Task inputs ->

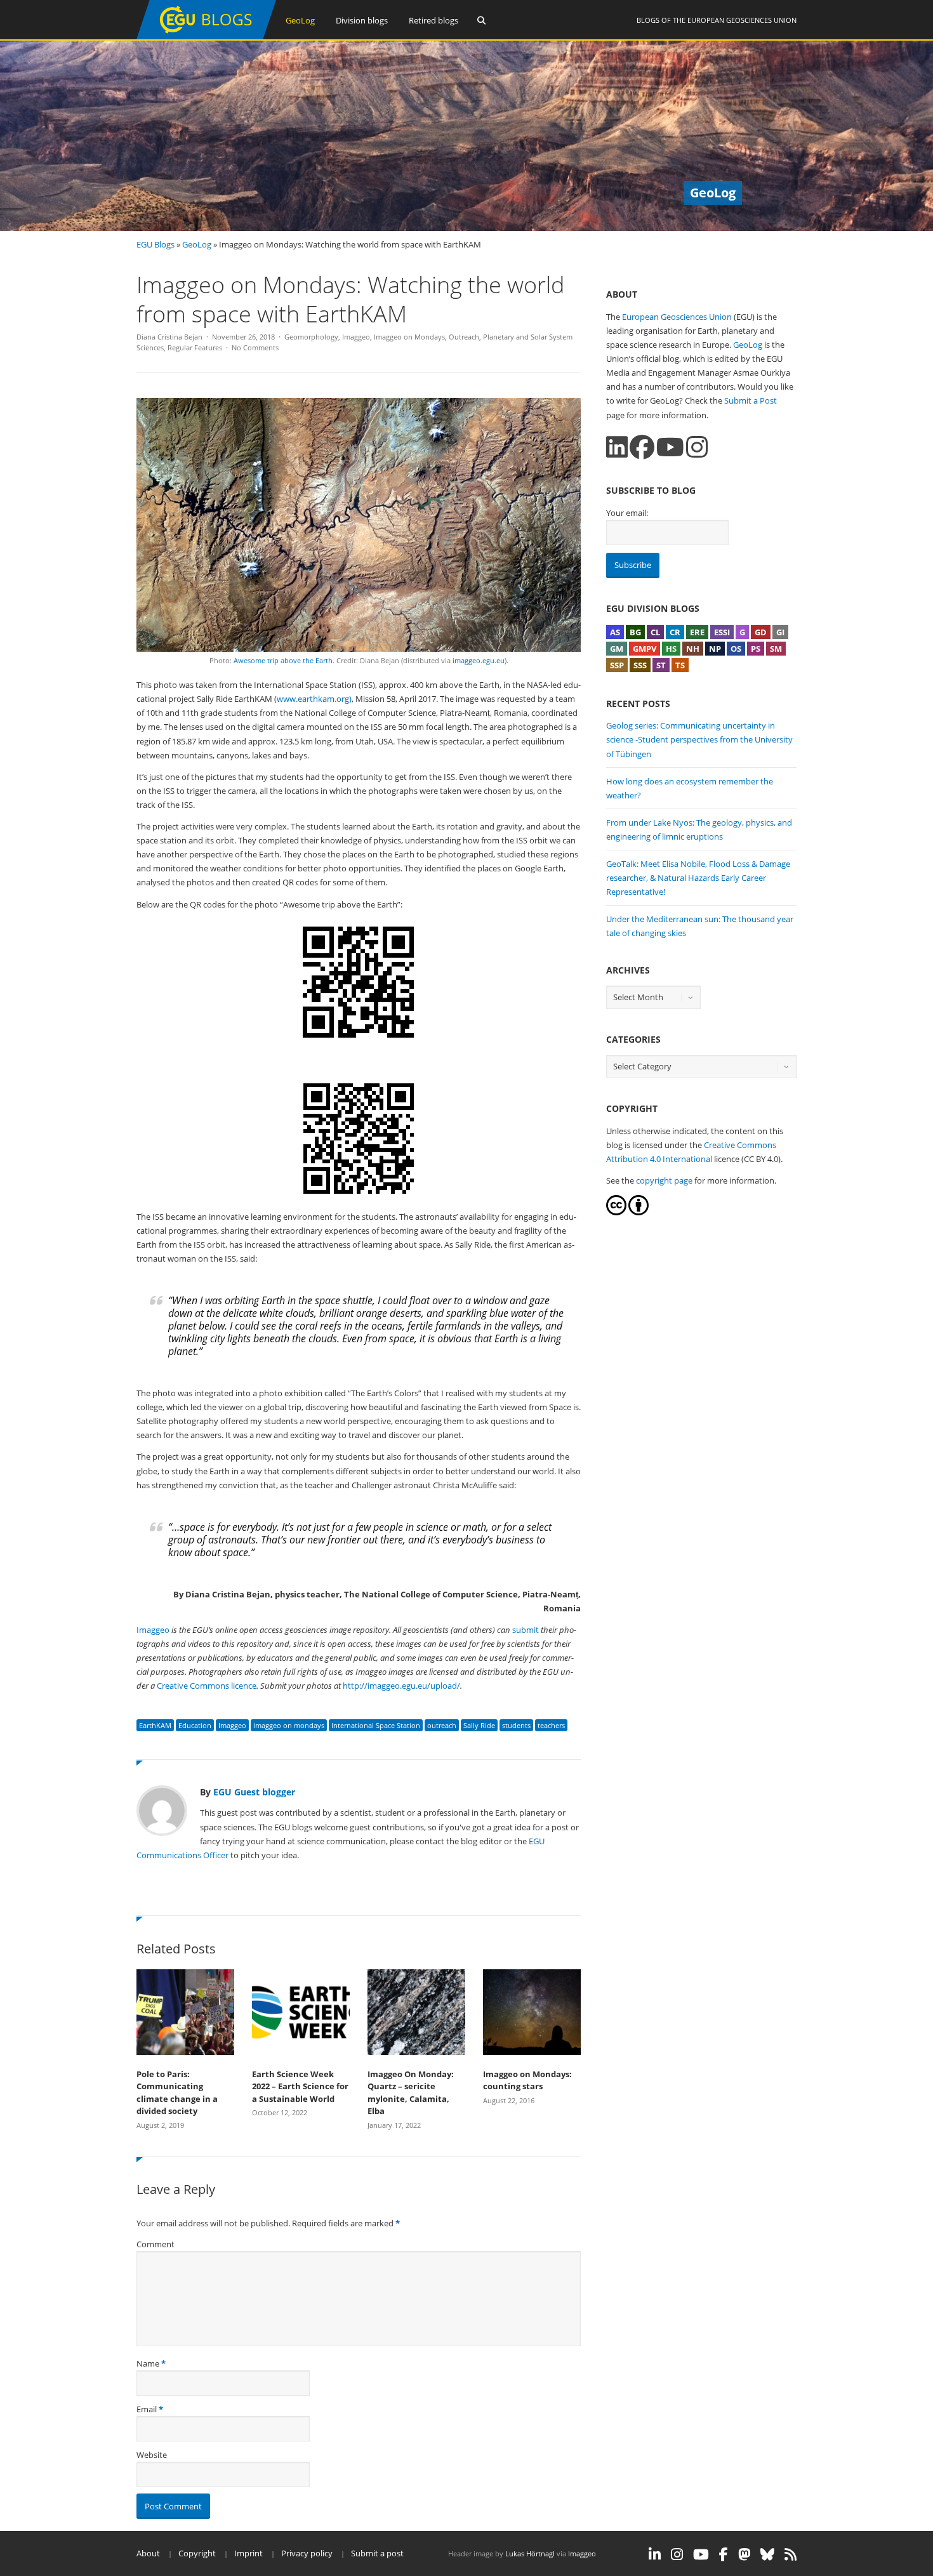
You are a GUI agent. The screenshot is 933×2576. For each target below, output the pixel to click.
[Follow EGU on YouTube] (701, 2554)
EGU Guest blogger (254, 1792)
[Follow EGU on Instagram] (677, 2554)
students (516, 1725)
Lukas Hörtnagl (530, 2553)
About (148, 2553)
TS (680, 665)
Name (147, 2363)
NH (692, 648)
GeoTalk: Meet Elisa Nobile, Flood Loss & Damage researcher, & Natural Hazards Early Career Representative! (698, 877)
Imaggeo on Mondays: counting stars (527, 2080)
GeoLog (300, 20)
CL (655, 632)
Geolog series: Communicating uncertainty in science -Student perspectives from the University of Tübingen (699, 739)
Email (146, 2409)
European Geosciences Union (742, 20)
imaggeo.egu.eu (479, 660)
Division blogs (362, 20)
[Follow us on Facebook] (642, 447)
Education (194, 1725)
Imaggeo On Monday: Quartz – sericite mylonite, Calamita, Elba (410, 2092)
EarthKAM (155, 1725)
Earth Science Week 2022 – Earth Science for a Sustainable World (300, 2086)
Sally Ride (479, 1725)
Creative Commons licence (206, 1685)
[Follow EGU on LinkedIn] (655, 2554)
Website (151, 2454)
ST (661, 665)
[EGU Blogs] (206, 36)
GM (616, 648)
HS (671, 648)
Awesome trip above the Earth (283, 660)
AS (615, 632)
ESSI (722, 632)
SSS (640, 665)
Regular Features (195, 347)
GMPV (644, 648)
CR (675, 632)
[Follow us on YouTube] (670, 447)
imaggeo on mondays (288, 1725)
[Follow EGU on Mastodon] (744, 2554)
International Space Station (375, 1725)
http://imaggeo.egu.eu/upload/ (401, 1685)
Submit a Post (750, 400)
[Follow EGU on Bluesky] (767, 2554)
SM (776, 648)
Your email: (627, 513)
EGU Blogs (155, 244)
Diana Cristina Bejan (169, 336)
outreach (441, 1725)
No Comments (255, 347)
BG (635, 632)
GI (780, 632)
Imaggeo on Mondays (409, 336)
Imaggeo (356, 336)
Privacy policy (307, 2553)
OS (736, 648)
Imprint (248, 2553)
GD (761, 632)
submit (525, 1629)
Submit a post (377, 2553)
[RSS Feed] (790, 2554)
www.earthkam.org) (314, 698)
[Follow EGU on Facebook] (723, 2554)
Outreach (464, 336)
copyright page (664, 1180)
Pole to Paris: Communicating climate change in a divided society (177, 2092)
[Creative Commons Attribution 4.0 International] (616, 1212)
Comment (155, 2244)
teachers (551, 1725)
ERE (697, 632)
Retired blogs (433, 20)
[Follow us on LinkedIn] (617, 447)
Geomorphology (311, 336)
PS (755, 648)
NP (715, 648)
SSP (617, 665)
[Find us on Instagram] (697, 447)
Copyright (197, 2553)
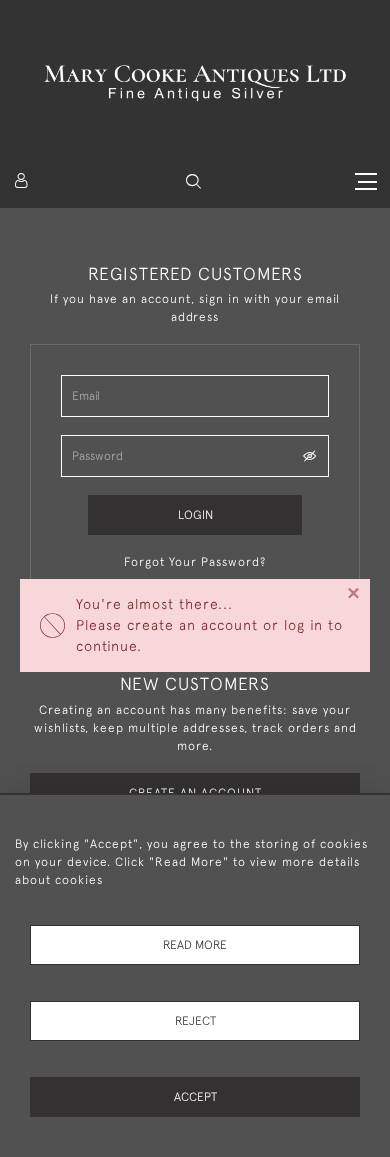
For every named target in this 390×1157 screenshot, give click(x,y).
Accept (195, 1097)
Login (195, 515)
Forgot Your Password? (195, 562)
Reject (195, 1021)
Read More (195, 945)
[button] (193, 181)
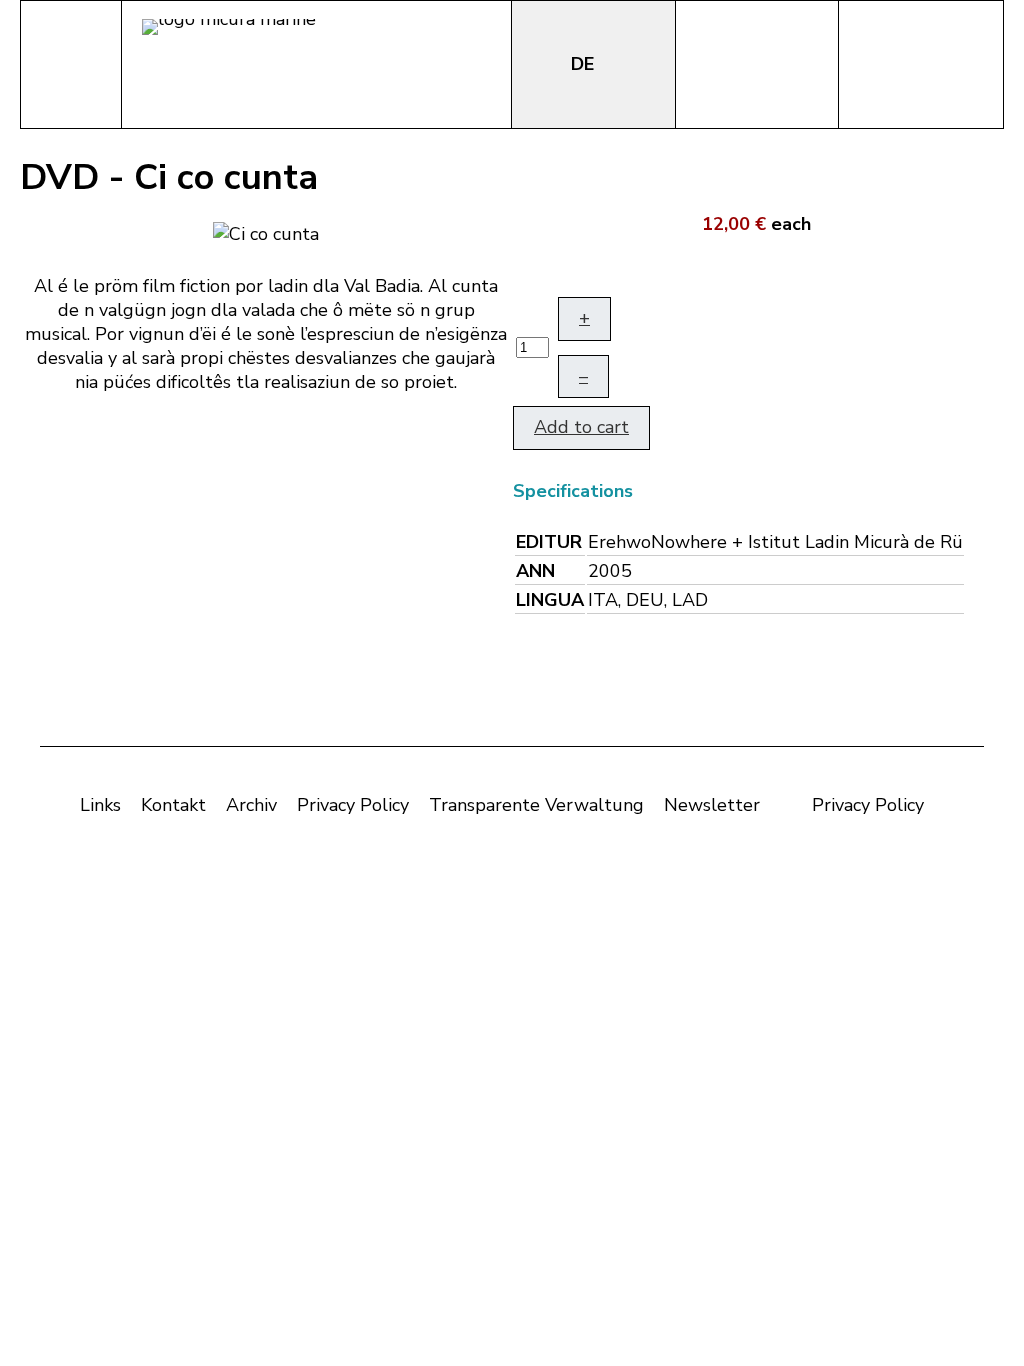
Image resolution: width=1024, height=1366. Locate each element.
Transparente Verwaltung (536, 805)
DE (585, 64)
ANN (535, 571)
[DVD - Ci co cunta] (266, 232)
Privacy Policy (353, 805)
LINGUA (550, 600)
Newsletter (712, 805)
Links (100, 805)
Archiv (251, 805)
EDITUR (549, 542)
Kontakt (173, 805)
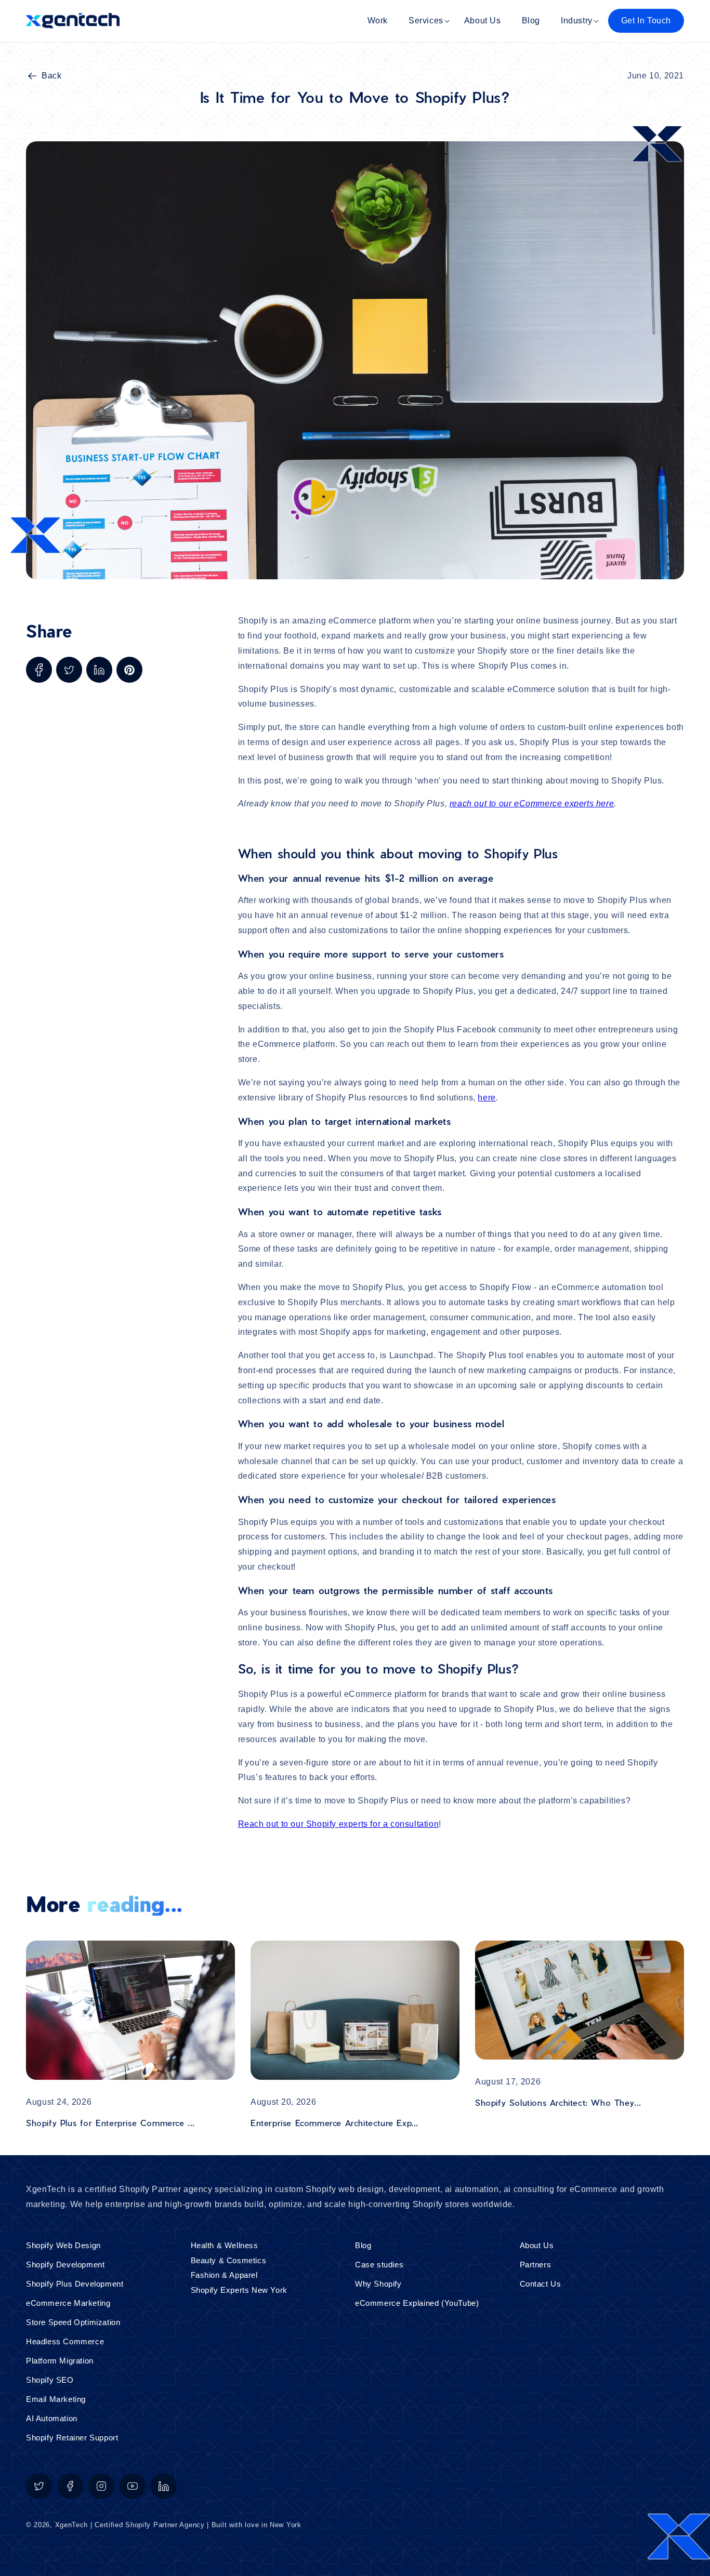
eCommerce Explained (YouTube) (417, 2303)
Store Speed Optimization (73, 2322)
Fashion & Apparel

Your task ->
Repeat only what lies between the start of the data and the end of the line containing "CL (655, 632)", exactly, with pictures left out.

Answer for this exercise ->
You are a GUI agent. The screenshot is 933×2576. For each target below, output the pixel to click.
[Follow EGU on YouTube] (701, 2554)
EGU Guest blogger (254, 1792)
[Follow EGU on Instagram] (677, 2554)
students (516, 1725)
Lukas Hörtnagl (530, 2553)
About (148, 2553)
TS (680, 665)
Name (147, 2363)
NH (692, 648)
GeoTalk: Meet Elisa Nobile, Flood Loss & Damage researcher, & Natural Hazards Early Career Representative! (698, 877)
Imaggeo on Mondays: counting stars (527, 2080)
GeoLog (300, 20)
CL (655, 632)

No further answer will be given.